Compelled By Love: Book Study – Chapter 10

05 March, 2015
Paul Preaching in Athens by Raphael in 1515

Paul Preaching in Athens by Raphael in 1515

We are a people who cried out for freedom. God has heard our cry and continues to listen. His answer is His love.

The world is also crying out for freedom. We can hear the cries of the hearts of people around us. God hears them too, and in setting us free He invites us to take part in his answering their cries. In an earlier chapter we discussed how we are set free to love God and others. When we do this we live a persuasive life, like the apostle Paul, that declares to the world that the Father, Son, and Spirit have come to bring home all who are lost. When we live this persuasive life we show others the love of God that has set us free.

The lost will return home. They will find freedom and love, and the Father will rejoice over his beloved’s return.

Study Questions

1. Describe what you picture in your mind when you think of the church. How does the description in the chapter inform your understanding of the church?

+++

- _Directive A_
Quote the Chapter 10 book study word for word, beginning at the words "1. Describe what" and ending after the words "of the church?".
- _Directive B_
In the Chapter 10 book study, what is God's answer to the people who cried out for freedom?
The records below this point are taken from a separate source.

- _Entries shown_
+++

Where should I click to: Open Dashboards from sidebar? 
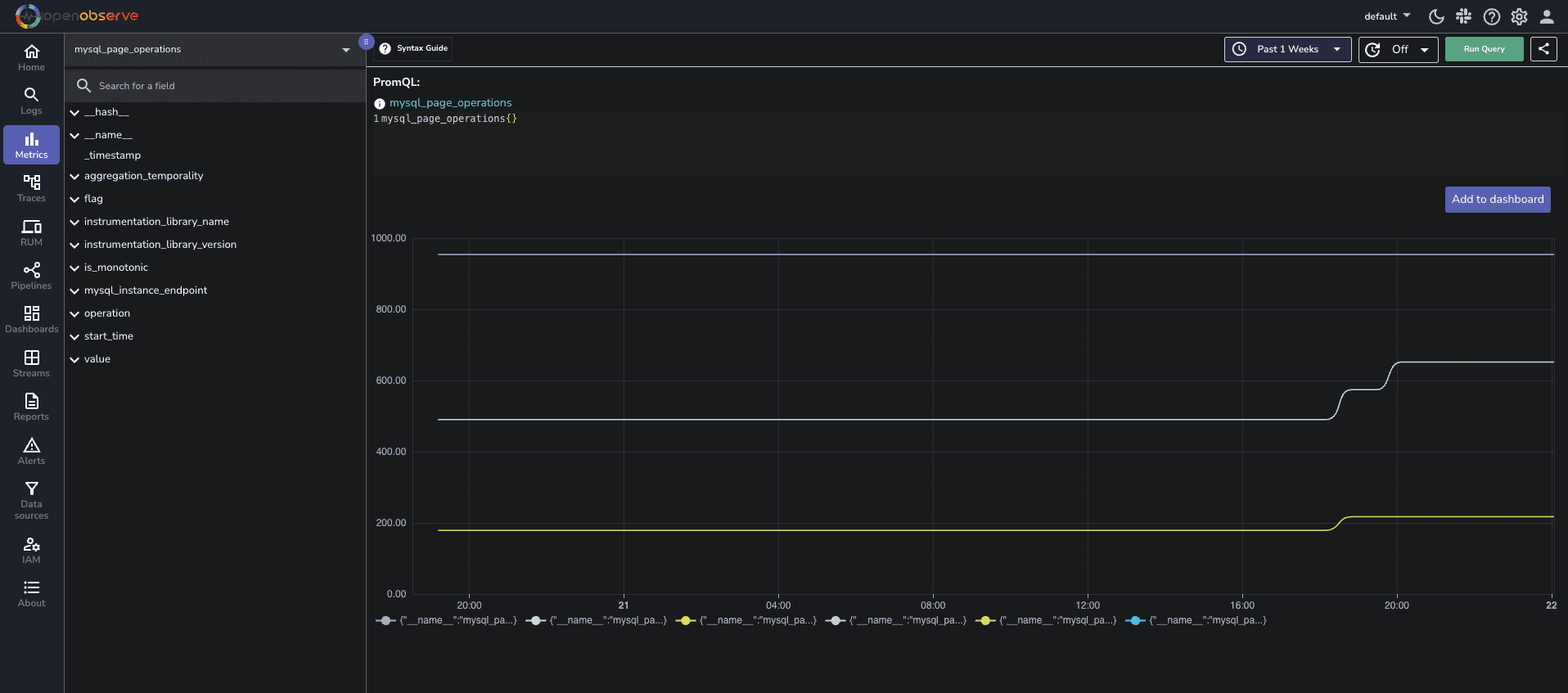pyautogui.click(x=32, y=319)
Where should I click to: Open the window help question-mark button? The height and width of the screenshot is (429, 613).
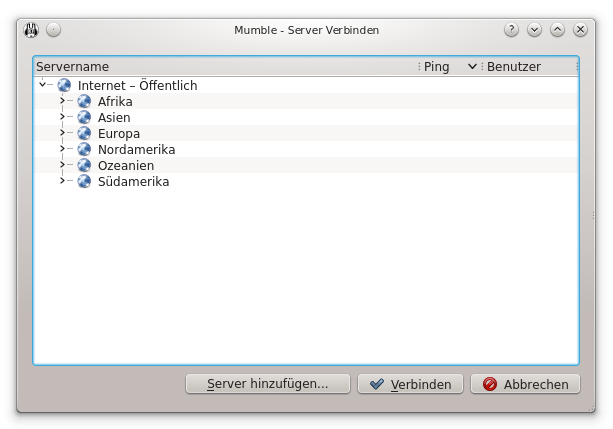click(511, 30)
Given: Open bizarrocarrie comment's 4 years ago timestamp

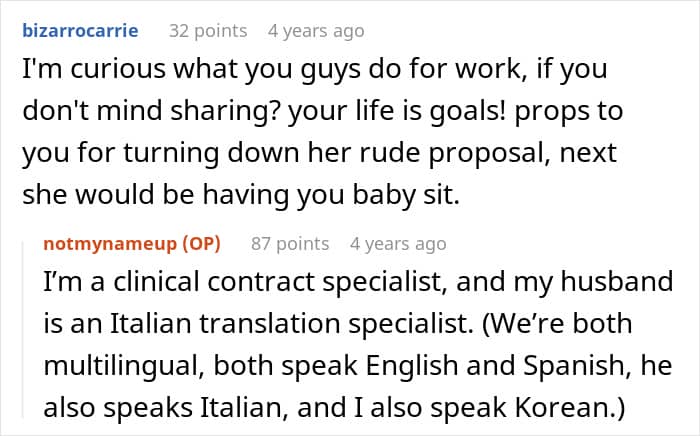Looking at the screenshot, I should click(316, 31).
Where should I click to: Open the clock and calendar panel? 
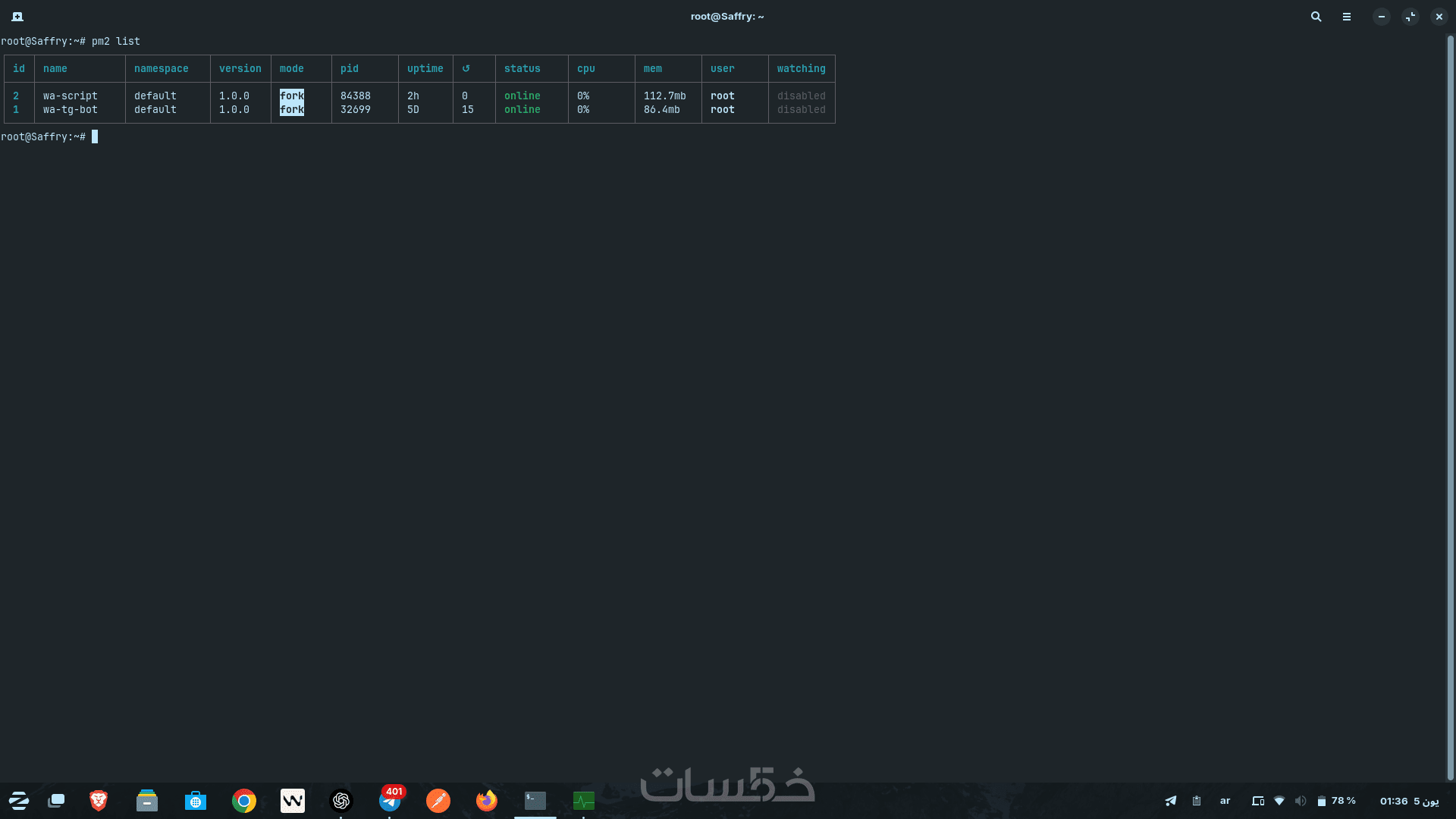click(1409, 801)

+++

- _Exercise response A_
1. Describe what you picture in your mind when you think of the church. How does the description in the chapter inform your understanding of the church?

- _Exercise response B_
His love.